DATASET RECORDS Block Start
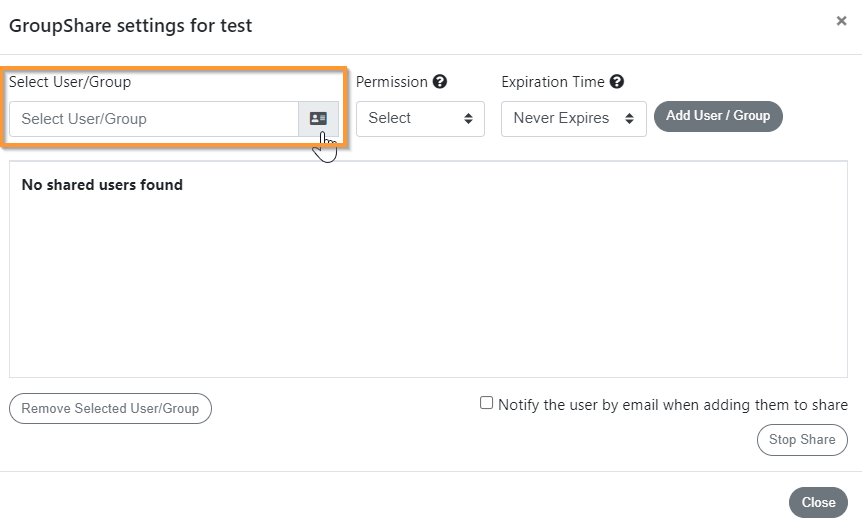Open the Never Expires expiration dropdown
Screen dimensions: 862x525
coord(574,119)
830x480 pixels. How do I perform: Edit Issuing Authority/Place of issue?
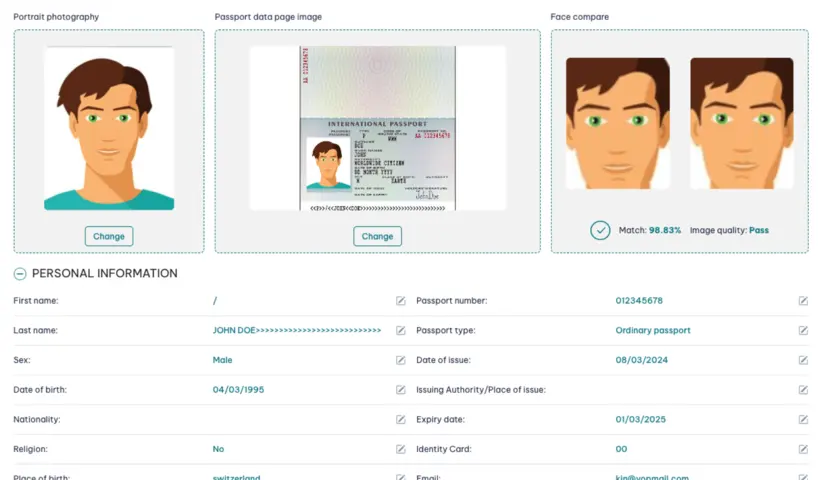[x=803, y=390]
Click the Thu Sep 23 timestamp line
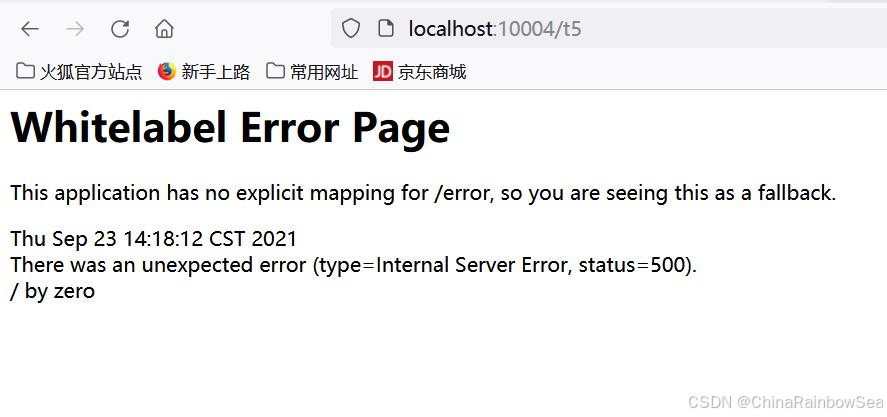The height and width of the screenshot is (417, 887). coord(153,239)
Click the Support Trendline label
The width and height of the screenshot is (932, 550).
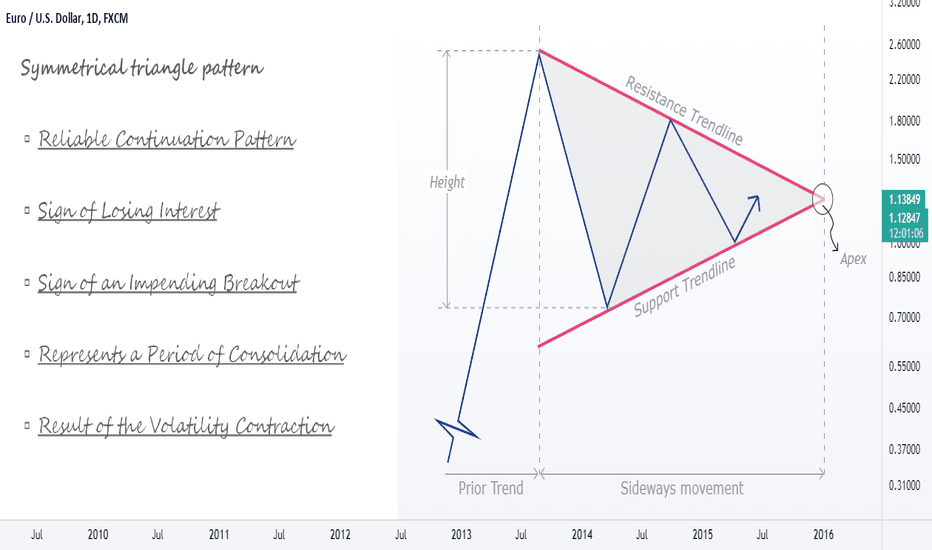point(685,287)
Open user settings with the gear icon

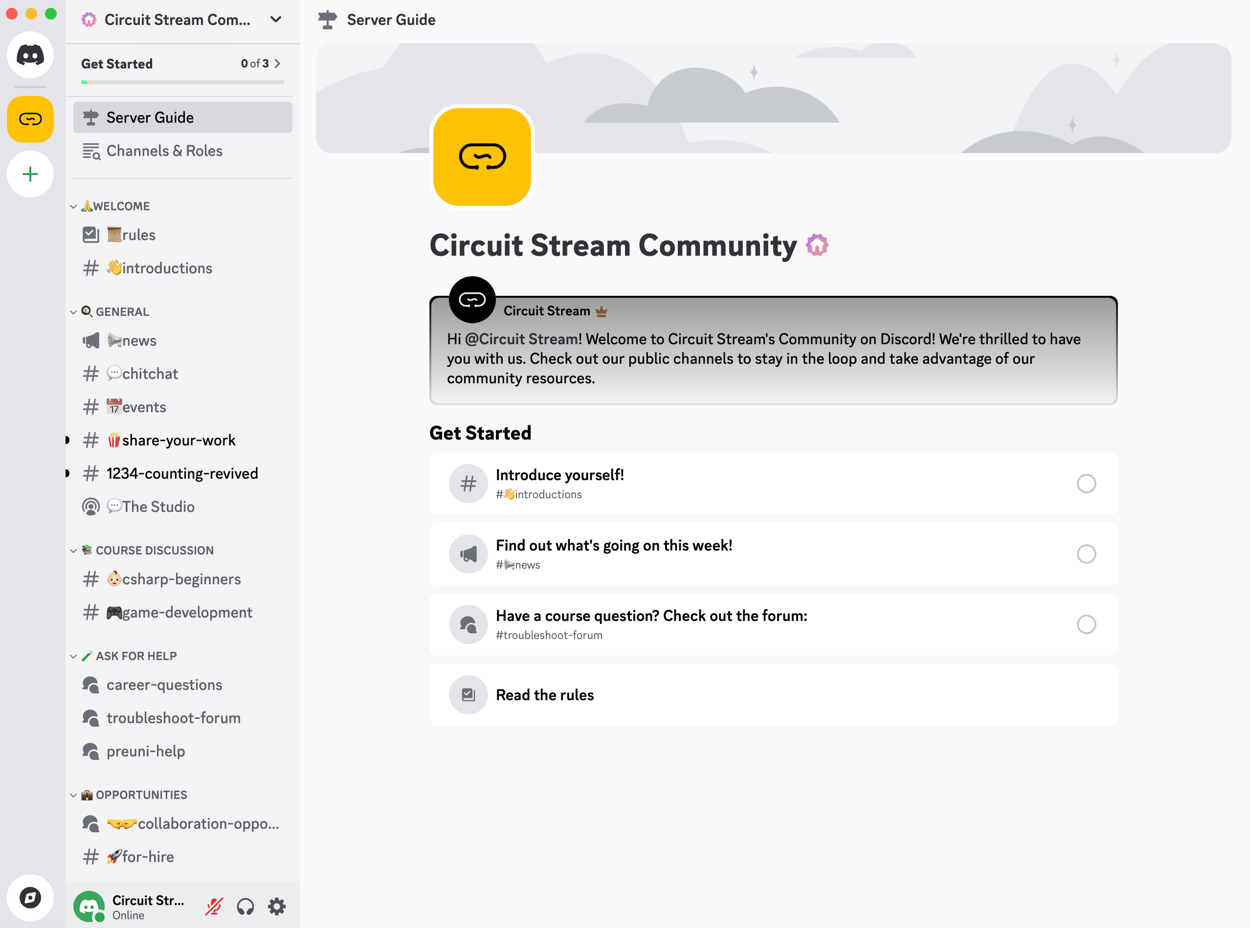pyautogui.click(x=277, y=906)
DATASET RECORDS Block End
THE PROBLEM
Please return exactly the lines from the one containing "The width and" through the end of the material above, both ends included, but not the pictures.

OUTPUT BELOW
The width and height of the screenshot is (932, 550).
point(685,287)
Open user settings with the gear icon

pyautogui.click(x=277, y=906)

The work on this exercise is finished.